Start with what I said in my review of Robert Plomin’s Blueprint.
Plomin is excited by polygenic scores, a recent development in genetic studies. Researchers use large databases of DNA-sequence individuals to identify combinations of hundreds of genes that correlate with traits.
The most predictive polygenic score so far is height, which explains 17 percent of the variance in adult height… height at birth scarcely predicts adult height. The predictive power of polygenic scores is greater than any other predictors, even the height of the individuals’ parents.
One can view this 17 percent figure either as encouraging or not. It represents progress over attempts to find one or two genes that predict height, an effort that is futile. But compared to the 80 percent heritability of height it seems weak.
Plomin is optimistic that with larger sample sizes better polygenic scores will be found, but I am skeptical.
My question, to which I do not have the answer, is this: if height is 80 percent heritable, why is the statistical correlation found between genes and height only 17 percent?
I do not know any biology. But as a statistician, here is how I would go about developing a polygenic score.
1. I would work with one gender at a time. Assume we have a sample of 100,000 adults of one gender, with measurements of height and DNA sequences. I would throw out the middle 80,000 and just work with the top and bottom deciles.
2. For every gene, sum up the total number in the top decile with that gene and the total number in the bottom decile with that gene, and see where the differences are the greatest. If 8500 in the top decile have a particular gene and 1200 in the bottom decile have the gene, that is a huge difference. 7500 and 7200 would be a small difference. Take the 100 largest differences and build a score that is a weighted average of the presence of those genes.
3. To try to improve the score, see whether adding the gene with the 101st largest difference improves predictive power. My guess is that it won’t.
4. Also to try to improve the score, see whether adding two-gene interactions helps the score. That is, does having gene 1 and gene 2 make a difference other than what you would expect from having each of those genes separately? My guess is that some of these two-gene interactions will prove significant, but not many.
It seems to me that one should be able to extract most of the heritability from the data by doing this. But perhaps this approach is not truly applicable.
Another possibility is that heritability comes from factors other than DNA. Perhaps the reliance on twin studies to try to separate environmental factors from genetic factors is flawed, and the heritability of height comes in large part from environmental factors. Or perhaps DNA is not the only biological force affecting heritability, and we need to start looking for that other force.

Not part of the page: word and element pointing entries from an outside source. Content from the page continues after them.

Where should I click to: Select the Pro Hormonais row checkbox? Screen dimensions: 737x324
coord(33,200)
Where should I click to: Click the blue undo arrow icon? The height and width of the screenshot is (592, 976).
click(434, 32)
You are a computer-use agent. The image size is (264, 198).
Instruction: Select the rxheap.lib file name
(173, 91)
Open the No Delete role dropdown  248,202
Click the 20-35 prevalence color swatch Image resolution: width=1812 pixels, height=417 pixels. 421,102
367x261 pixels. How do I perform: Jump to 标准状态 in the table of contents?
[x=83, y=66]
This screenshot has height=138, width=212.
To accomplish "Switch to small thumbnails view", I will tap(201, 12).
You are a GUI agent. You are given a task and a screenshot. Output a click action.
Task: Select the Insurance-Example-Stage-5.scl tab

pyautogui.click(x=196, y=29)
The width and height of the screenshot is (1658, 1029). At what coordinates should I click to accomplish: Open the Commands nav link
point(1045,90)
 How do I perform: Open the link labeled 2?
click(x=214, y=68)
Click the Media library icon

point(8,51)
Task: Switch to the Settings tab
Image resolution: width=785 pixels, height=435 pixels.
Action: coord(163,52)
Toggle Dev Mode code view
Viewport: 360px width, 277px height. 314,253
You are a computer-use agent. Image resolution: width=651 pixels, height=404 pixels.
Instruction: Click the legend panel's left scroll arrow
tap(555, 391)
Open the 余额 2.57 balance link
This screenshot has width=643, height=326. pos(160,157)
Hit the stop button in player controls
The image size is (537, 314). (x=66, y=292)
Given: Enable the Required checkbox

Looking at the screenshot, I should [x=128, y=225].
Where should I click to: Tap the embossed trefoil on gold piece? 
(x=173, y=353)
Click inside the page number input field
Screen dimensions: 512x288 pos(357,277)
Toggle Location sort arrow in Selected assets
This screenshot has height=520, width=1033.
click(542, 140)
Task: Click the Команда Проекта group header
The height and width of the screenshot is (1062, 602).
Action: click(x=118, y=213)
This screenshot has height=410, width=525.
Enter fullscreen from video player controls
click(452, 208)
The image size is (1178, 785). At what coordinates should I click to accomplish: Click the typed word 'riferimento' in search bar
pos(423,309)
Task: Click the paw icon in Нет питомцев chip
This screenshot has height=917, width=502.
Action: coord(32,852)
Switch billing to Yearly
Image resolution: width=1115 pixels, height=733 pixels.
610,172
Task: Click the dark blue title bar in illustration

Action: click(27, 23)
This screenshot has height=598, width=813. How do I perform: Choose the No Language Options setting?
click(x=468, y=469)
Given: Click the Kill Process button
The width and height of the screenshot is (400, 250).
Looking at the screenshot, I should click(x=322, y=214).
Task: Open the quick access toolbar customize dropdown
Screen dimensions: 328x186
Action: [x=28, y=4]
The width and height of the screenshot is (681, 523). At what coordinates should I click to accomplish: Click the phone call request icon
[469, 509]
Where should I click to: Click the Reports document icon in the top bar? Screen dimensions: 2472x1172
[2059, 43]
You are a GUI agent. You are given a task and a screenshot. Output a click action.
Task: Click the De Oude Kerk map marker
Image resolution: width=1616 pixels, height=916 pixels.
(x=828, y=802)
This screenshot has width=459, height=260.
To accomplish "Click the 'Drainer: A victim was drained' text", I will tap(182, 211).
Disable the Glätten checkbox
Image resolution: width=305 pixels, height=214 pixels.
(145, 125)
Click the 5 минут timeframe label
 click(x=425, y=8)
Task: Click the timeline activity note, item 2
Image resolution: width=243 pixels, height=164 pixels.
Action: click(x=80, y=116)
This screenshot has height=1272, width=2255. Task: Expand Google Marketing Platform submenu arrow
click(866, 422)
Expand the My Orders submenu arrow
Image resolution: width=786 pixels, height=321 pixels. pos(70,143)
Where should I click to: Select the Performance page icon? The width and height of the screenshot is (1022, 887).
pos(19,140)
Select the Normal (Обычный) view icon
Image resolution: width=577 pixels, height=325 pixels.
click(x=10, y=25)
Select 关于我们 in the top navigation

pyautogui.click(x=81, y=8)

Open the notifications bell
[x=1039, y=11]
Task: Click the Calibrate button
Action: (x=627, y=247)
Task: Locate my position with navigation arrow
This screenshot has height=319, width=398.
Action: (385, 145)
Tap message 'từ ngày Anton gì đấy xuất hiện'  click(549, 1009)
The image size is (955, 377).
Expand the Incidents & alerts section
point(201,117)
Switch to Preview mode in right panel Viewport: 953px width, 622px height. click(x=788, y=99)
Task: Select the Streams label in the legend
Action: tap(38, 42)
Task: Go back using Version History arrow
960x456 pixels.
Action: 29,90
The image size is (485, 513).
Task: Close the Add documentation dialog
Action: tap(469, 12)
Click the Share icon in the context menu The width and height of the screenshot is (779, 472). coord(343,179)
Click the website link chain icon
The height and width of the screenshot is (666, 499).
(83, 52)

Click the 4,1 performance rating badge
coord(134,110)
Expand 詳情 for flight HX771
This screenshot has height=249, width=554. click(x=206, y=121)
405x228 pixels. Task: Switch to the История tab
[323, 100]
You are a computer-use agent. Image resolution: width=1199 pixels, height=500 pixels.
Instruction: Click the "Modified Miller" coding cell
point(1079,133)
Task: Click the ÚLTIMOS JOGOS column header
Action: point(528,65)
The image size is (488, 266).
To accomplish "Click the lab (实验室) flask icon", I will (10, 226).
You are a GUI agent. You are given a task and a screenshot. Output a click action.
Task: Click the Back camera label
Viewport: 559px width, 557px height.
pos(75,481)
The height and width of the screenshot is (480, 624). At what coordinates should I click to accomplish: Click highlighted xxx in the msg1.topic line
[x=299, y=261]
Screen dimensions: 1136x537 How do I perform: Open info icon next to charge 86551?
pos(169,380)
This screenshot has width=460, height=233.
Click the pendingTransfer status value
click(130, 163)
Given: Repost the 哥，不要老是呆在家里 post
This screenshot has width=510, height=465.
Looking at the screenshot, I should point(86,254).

Another possibility is that scientists are working with much smaller sample sizes. If you have a sample of one thousand, then the top decile just has one hundred cases in it, and that is not enough to pick out the important DNA differences.
As a related possibility, the effective sample sizes might be small, because of a lot of duplication. Suppose that the top decile in your sample had mostly Scandinavians, and the bottom decile had mostly Mexicans. Your score will be good at separating Scandinavians from Mexicans, but it will be of little use in predicting heights within a group of Russians or Greeks or Kenyans or Scots.
I am just throwing out wild guesses about why polygenic scores do not work very well. I probably misunderstand the problem. I wish that someone could explain it to me.